# PROBLEM DESCRIPTION
Drop all images and give the records again exactly.

# DATA RECORDS
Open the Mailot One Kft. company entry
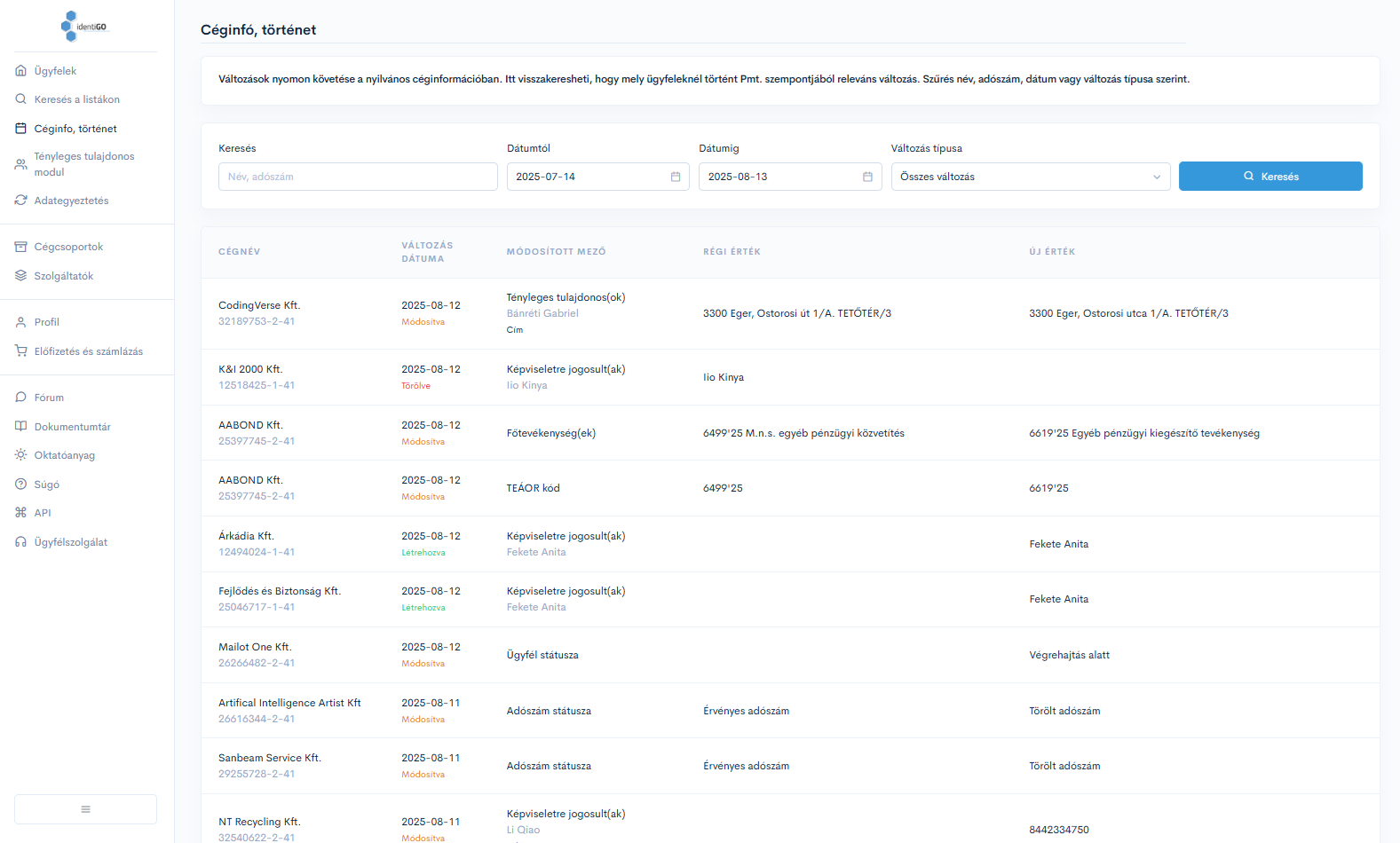1400x843 pixels. coord(255,647)
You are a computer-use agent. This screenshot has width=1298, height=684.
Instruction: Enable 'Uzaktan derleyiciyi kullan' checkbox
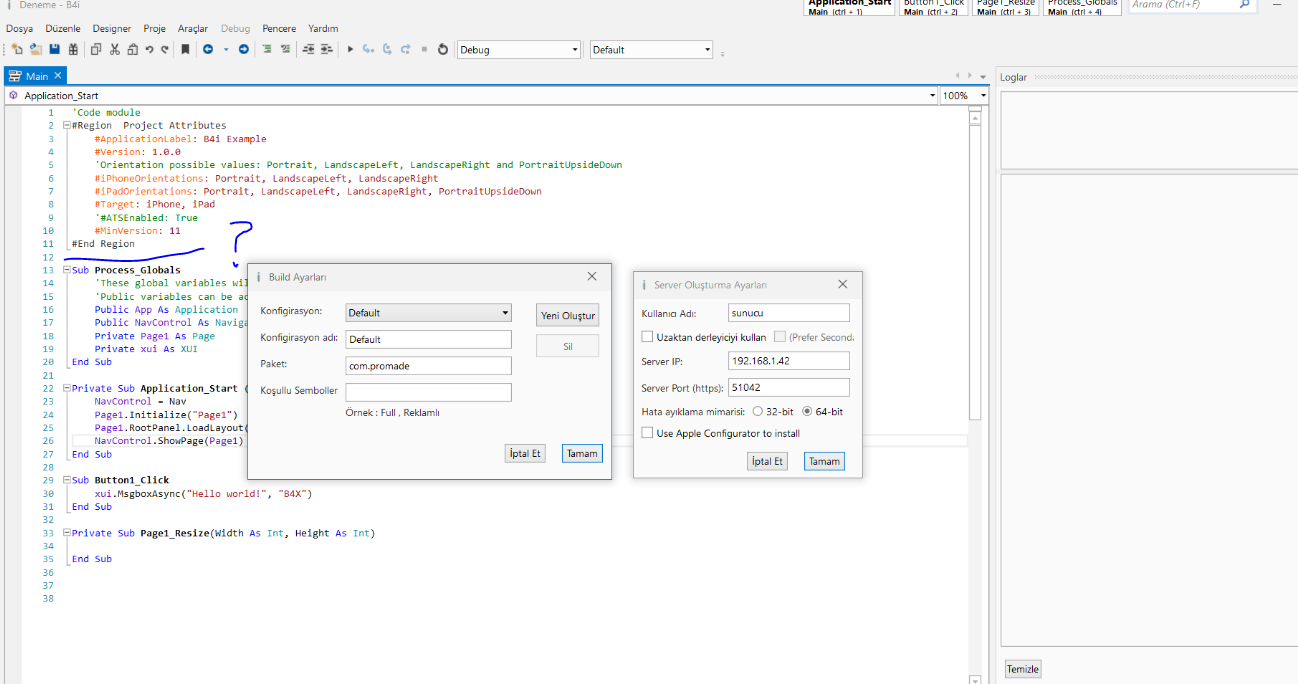click(647, 337)
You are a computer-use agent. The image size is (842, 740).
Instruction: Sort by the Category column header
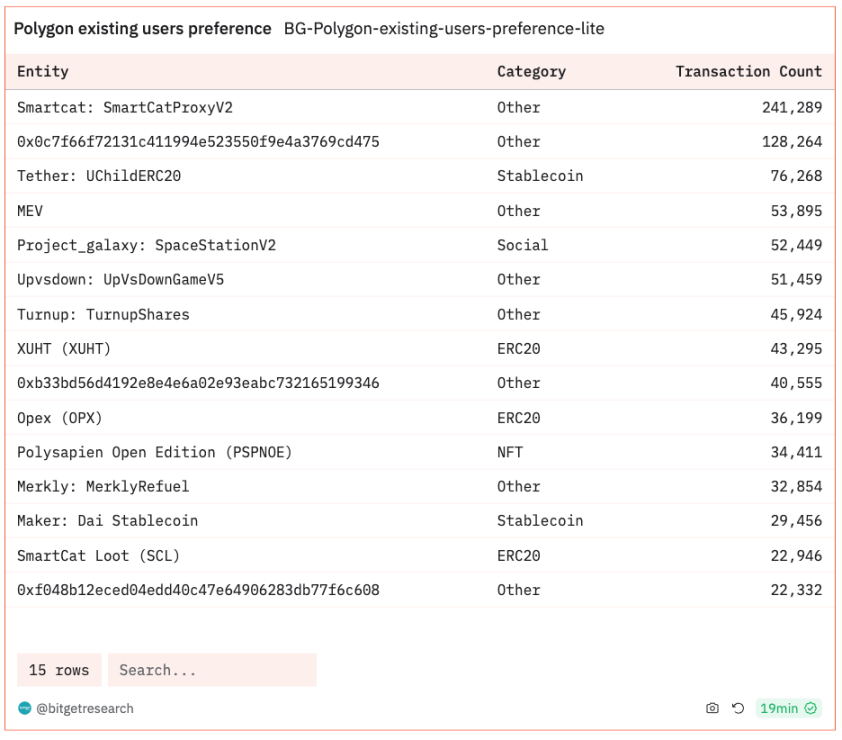tap(531, 72)
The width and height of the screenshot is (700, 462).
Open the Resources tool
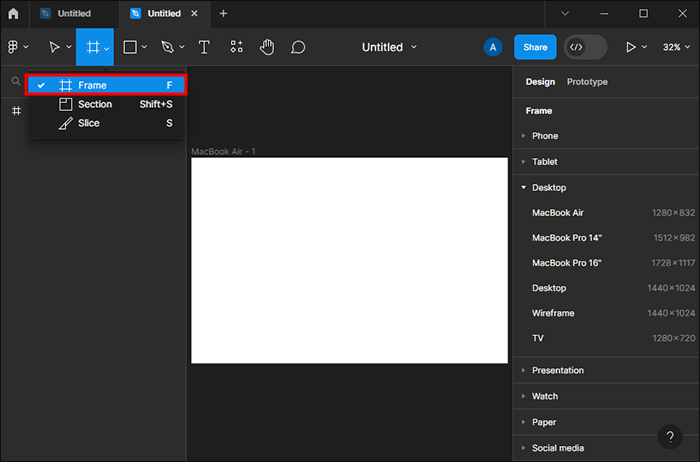coord(236,47)
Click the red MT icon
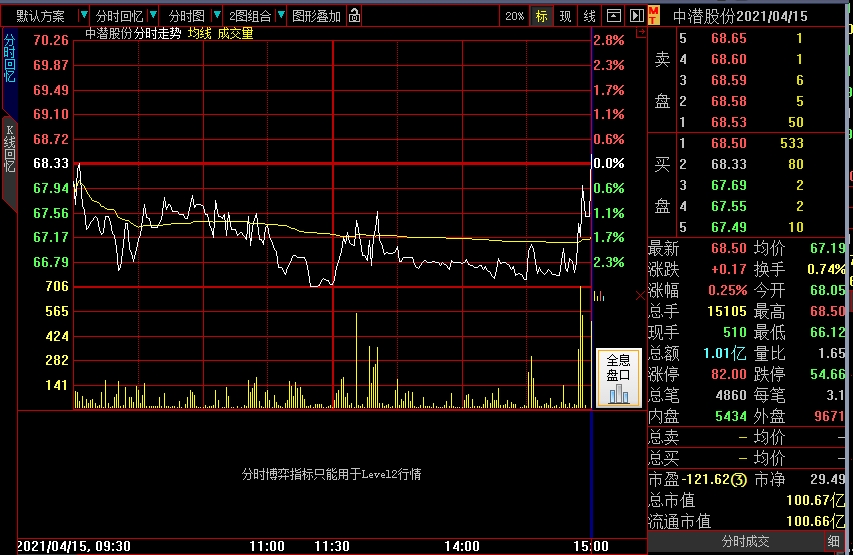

# YOUR RESPONSE
Open the Mailot One Kft. company entry
1400x843 pixels. coord(255,647)
You are a computer-use agent. This screenshot has width=1298, height=684.
Instruction: Enable 'Uzaktan derleyiciyi kullan' checkbox
click(647, 337)
You are a computer-use agent. The image size is (842, 740).
Instruction: Sort by the Category column header
tap(531, 72)
The width and height of the screenshot is (700, 462).
Open the Resources tool
coord(236,47)
Click the red MT icon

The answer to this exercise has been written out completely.